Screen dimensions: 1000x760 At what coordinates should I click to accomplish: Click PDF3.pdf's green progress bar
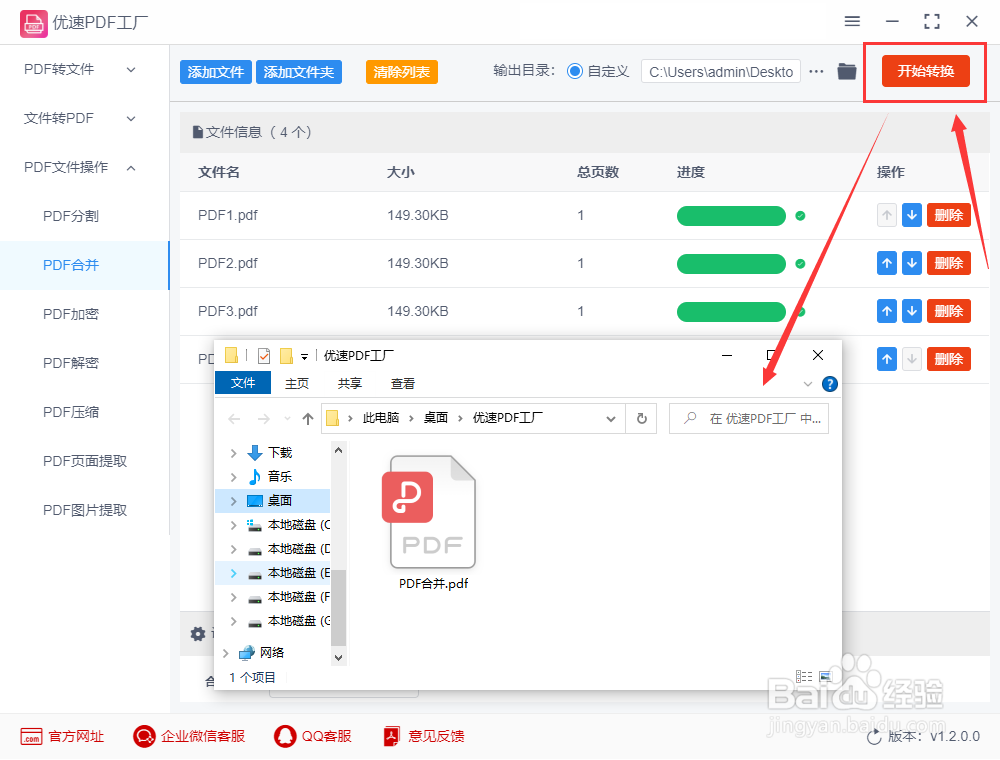(731, 311)

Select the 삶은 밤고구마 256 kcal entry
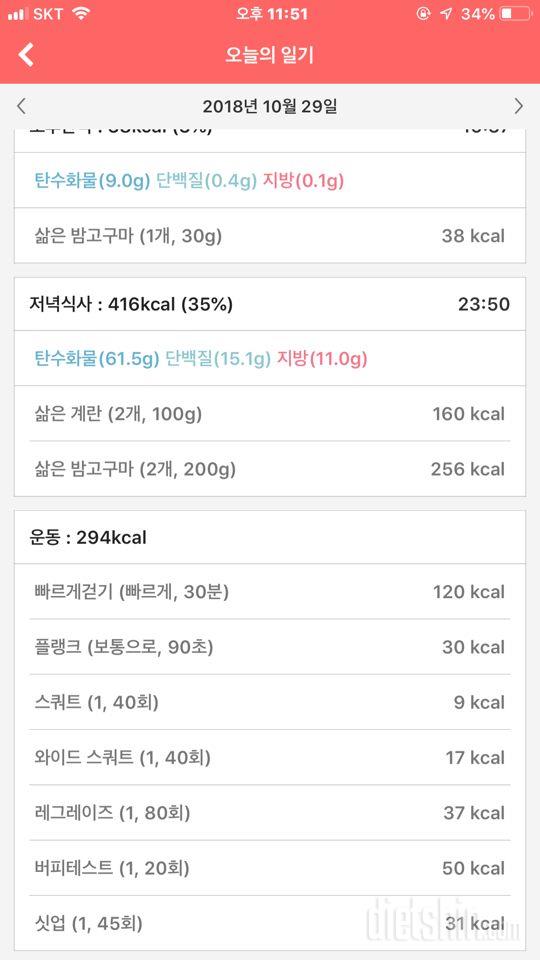[270, 469]
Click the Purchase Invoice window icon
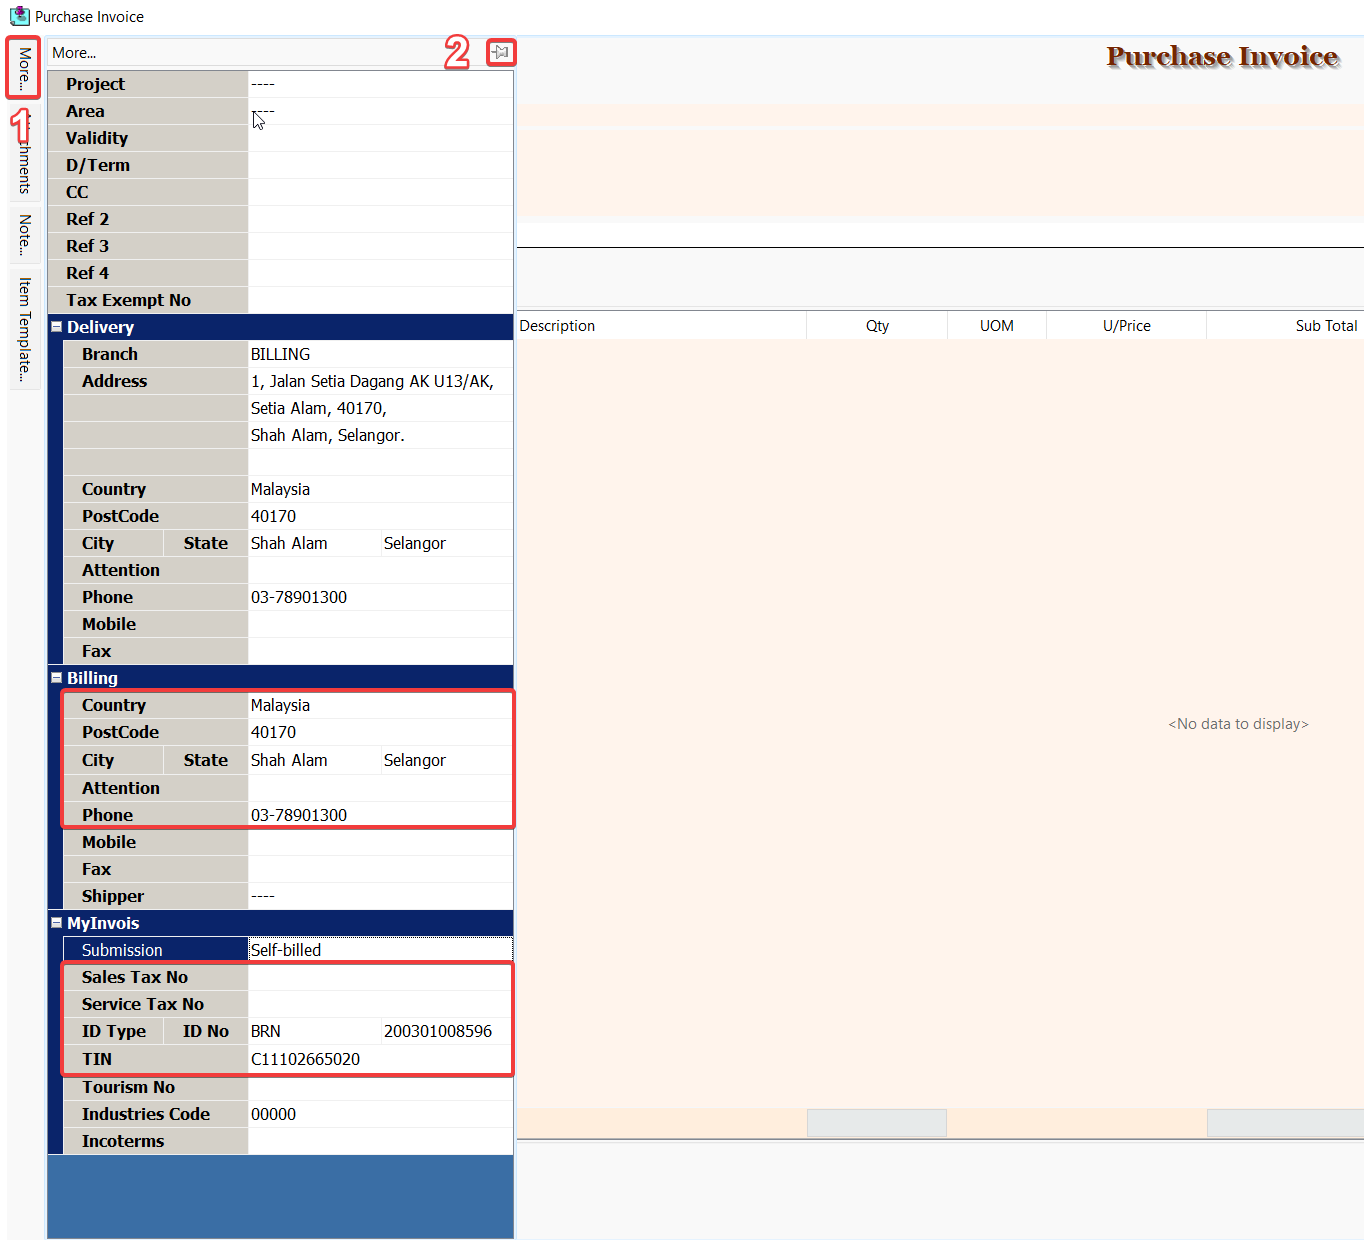 pyautogui.click(x=19, y=16)
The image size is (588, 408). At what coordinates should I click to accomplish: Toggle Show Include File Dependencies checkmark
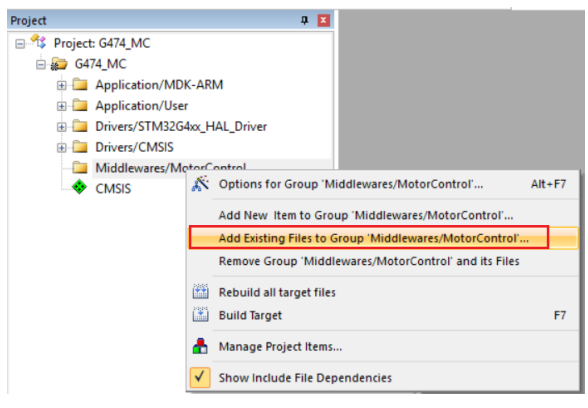(x=200, y=377)
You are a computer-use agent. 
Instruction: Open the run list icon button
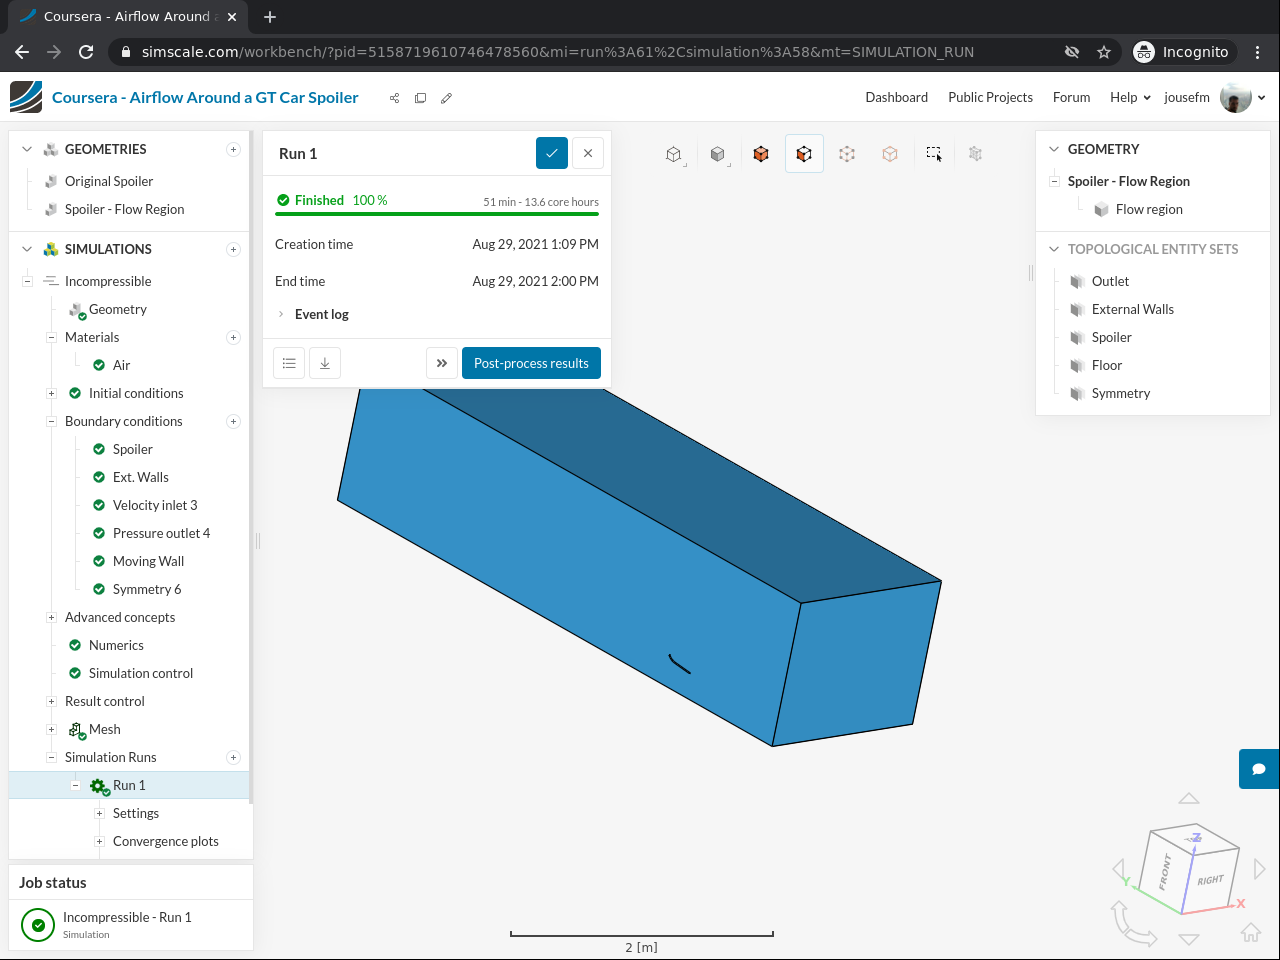pyautogui.click(x=289, y=363)
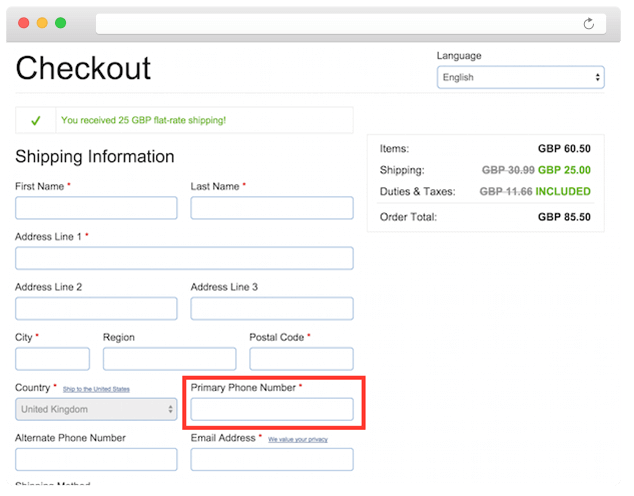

* * *

* Assignment
Each entry must be reproduced word for word, and any image among them left out.

* Task answer
Screen dimensions: 1000x760 At what coordinates should I click to accomplish: Click PDF3.pdf's green progress bar
(731, 311)

Select the 삶은 밤고구마 256 kcal entry
[270, 469]
Click the Purchase Invoice window icon
 pyautogui.click(x=19, y=16)
The image size is (588, 408). At what coordinates should I click to accomplish: Toggle Show Include File Dependencies checkmark
(x=200, y=377)
You are a computer-use agent. 
Instruction: Open the run list icon button
pyautogui.click(x=289, y=363)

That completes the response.